Lawmakers voted this week to end the state’s 59-year-old monopoly on telecommunications services.

The controversial measure, passed Wednesday in the first of two votes, would allow other national and foreign firms to join the Costa Rican Electricity Institute (ICE) in offering cell phone, Internet, radio and other telecom services here.

The bill would put Costa Rica in compliance with perhaps the most hotly contested part of the Central American Free-Trade Agreement with the United States (CAFTA), ratified by referendum in October.

The leftist anti-CAFTA Citizen Action Party (PAC) will now question the bill’s constitutionality before the Constitutional Chamber of the Supreme Court (Sala IV), said PAC lawmaker Ronald Solís. The Sala IV has one month to make a nonbinding decision, then lawmakers can pass the bill in a second and final vote.

The opening of the telecom industry has long divided the country and serves as a rallying point for CAFTA detractors. Lawmakers rejected a similar proposal in 2000 after ICE unions paralyzed the country for 19 days with protests and street blockades.

The bill’s supporters say the increased competition would improve services and reduce prices. Solís said the bill could  encourage oligarchy and weaken ICE, a veteransocial service provider and a symbol of national identity.

Under the bill, the Ministry of Environment and Energy (MINAE) would become the “Ministry of Environment, Energy and Telecommunications” (MINAET).
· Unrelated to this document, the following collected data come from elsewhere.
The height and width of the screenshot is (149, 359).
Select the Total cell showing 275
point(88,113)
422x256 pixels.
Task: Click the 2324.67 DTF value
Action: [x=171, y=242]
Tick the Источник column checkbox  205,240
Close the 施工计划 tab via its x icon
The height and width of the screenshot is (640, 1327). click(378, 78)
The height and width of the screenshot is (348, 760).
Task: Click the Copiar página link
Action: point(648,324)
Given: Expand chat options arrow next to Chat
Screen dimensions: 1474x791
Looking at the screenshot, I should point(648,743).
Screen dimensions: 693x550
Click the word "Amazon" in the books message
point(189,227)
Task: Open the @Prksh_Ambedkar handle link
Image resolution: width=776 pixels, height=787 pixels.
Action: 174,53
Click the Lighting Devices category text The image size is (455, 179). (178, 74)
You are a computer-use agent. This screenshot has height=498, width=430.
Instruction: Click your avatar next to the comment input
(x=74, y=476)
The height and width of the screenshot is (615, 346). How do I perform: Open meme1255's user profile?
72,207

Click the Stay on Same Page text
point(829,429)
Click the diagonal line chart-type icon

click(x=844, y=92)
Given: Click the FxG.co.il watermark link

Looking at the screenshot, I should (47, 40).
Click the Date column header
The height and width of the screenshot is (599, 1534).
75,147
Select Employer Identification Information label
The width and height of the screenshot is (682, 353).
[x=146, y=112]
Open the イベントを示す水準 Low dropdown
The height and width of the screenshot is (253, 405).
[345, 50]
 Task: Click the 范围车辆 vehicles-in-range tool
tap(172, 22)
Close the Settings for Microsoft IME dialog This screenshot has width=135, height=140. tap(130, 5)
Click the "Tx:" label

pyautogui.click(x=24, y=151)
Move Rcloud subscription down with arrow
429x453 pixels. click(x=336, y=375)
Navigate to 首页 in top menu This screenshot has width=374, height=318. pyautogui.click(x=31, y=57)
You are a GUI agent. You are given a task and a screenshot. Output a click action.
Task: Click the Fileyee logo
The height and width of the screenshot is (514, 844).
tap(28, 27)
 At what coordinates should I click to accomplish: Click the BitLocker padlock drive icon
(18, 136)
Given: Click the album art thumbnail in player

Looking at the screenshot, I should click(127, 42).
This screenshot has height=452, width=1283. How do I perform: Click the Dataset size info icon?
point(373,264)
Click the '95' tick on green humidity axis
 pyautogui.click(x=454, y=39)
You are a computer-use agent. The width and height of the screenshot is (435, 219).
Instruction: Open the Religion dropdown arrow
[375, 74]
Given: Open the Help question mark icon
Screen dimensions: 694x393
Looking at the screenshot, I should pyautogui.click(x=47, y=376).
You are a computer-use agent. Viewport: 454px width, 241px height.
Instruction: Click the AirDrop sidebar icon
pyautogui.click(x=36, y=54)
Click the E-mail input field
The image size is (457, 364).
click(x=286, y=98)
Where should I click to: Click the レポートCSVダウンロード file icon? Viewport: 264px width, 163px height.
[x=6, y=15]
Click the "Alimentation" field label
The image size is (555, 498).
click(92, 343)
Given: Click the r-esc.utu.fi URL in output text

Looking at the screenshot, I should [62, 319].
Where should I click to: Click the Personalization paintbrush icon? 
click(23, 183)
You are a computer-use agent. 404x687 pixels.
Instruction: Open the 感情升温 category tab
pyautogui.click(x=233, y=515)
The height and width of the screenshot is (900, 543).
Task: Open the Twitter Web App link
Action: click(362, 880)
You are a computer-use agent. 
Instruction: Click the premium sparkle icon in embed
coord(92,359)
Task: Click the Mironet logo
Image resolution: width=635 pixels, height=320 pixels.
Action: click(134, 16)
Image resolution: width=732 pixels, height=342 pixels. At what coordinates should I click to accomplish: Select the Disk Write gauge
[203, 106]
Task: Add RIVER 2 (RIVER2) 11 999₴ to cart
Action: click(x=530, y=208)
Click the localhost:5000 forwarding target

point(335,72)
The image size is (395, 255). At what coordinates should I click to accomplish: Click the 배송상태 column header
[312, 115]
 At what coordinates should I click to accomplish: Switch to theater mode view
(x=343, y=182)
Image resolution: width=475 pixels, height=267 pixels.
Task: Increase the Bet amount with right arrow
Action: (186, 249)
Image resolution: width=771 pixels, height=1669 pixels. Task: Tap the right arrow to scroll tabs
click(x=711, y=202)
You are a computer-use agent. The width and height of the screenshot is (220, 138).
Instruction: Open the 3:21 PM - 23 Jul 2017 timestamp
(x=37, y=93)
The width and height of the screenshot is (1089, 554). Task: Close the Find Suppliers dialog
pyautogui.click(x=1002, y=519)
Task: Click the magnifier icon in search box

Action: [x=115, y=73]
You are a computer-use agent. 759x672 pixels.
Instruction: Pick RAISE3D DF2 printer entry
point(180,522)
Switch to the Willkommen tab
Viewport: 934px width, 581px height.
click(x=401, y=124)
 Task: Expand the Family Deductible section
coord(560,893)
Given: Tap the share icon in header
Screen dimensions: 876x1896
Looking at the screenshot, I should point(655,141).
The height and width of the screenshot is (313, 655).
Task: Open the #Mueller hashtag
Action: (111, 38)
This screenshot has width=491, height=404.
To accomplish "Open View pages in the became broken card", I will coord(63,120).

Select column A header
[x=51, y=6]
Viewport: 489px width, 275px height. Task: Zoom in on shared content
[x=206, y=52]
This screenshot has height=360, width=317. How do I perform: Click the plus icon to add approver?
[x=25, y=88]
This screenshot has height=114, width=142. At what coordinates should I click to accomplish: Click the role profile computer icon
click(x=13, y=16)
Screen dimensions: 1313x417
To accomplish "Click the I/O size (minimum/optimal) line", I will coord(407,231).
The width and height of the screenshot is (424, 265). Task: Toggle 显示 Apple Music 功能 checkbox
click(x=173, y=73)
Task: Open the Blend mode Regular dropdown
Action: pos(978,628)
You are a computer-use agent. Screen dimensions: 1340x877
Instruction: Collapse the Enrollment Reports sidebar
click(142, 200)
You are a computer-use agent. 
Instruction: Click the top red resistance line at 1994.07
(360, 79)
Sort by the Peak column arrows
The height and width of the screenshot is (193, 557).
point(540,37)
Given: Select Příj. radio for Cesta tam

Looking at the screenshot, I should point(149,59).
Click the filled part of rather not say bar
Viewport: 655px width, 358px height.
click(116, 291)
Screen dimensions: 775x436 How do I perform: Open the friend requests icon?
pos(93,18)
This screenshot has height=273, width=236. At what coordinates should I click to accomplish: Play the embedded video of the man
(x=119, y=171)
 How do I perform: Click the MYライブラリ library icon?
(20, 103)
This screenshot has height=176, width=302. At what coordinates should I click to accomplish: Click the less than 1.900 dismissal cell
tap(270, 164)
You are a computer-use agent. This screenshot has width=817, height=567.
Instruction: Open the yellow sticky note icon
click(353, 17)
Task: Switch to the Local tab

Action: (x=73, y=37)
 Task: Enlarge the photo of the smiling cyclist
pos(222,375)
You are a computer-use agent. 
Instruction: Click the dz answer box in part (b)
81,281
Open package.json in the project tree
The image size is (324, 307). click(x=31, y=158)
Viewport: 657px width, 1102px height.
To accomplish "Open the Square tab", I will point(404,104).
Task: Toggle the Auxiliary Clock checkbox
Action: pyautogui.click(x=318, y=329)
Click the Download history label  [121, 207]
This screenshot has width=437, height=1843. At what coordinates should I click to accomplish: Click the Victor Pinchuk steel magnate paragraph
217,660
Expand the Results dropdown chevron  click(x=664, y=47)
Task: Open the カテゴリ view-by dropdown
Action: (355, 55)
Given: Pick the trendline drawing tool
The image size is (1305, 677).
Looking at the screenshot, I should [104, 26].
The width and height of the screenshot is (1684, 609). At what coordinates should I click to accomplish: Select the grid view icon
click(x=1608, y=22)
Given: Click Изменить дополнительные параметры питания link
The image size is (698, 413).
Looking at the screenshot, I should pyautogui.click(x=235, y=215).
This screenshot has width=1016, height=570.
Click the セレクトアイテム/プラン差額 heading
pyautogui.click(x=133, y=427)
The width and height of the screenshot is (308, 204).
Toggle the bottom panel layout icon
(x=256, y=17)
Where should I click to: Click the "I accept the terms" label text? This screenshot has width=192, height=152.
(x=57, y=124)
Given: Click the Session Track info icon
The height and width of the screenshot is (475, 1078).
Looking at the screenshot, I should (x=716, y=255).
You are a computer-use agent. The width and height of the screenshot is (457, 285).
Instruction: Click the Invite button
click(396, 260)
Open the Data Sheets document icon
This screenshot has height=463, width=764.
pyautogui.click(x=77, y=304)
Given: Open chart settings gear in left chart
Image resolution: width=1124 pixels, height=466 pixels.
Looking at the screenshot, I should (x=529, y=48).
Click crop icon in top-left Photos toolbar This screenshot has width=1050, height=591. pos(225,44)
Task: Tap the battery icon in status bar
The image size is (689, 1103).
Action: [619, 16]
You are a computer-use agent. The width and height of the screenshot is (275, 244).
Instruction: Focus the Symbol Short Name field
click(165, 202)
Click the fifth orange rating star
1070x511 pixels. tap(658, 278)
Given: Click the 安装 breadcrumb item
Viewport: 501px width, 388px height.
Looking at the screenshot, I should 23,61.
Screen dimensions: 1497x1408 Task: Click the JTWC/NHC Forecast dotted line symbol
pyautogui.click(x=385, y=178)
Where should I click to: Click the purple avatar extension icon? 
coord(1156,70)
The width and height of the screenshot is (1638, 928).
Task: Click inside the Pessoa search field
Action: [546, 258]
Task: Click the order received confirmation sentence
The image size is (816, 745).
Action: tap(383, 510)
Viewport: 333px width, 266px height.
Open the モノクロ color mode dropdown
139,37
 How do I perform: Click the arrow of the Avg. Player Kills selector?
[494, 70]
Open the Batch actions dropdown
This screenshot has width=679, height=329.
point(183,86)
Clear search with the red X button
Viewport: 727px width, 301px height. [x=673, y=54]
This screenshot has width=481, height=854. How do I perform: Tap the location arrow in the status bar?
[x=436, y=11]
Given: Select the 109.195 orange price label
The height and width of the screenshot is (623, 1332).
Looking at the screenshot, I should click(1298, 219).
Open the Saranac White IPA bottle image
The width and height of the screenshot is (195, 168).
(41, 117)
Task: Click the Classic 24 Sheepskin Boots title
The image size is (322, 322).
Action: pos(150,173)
The ministry, together with the president, would assign firms segments of the radio electric spectrum to provide telecom services.

A “Telecommunications Bureau,” a new state body, would regulate fees for telecom services until the market becomes truly competitive.

Telecom firms would also have to pay up to 3% of their annual income to a fund to provide services in rural, indigenous and sparsely populated areas, which may not be profitable enough to attract private business otherwise.

Presidency Minister Rodrigo Arias cheered the bill’s passage, calling it part of CAFTA’s “spine.”

The bill faces a rocky road. Independent lawmaker Evita Arguedas, who supports CAFTA, promised last year not to vote on the bill because of an apparent conflict of interest: Her husband owns a firm that provides radio communication services.

Arguedas’ vote did not matter this week because only a simple majority was required to pass the bill. But depending on how the Constitution is interpreted, final passage may require a two-thirds majority, or 38 votes.

Arguedas would be the crucial 38th vote. She said she would decide whether to vote after the Sala IV rules on how many votes are required.

Lawmakers have passed in an initial vote six of the 11 bills required, in some form, to implement CAFTA. The remaining five include controversial proposals to crack down on intellectual property violators and open the state insurance monopoly to competition.

Rodrigo Arias, who maintains the deadline for implementing CAFTA is Feb. 29, said Foreign Minister Marco Vinicio Ruiz will visit the U.S. Trade Office representative in Washington, D.C., at the end of February to seek more time.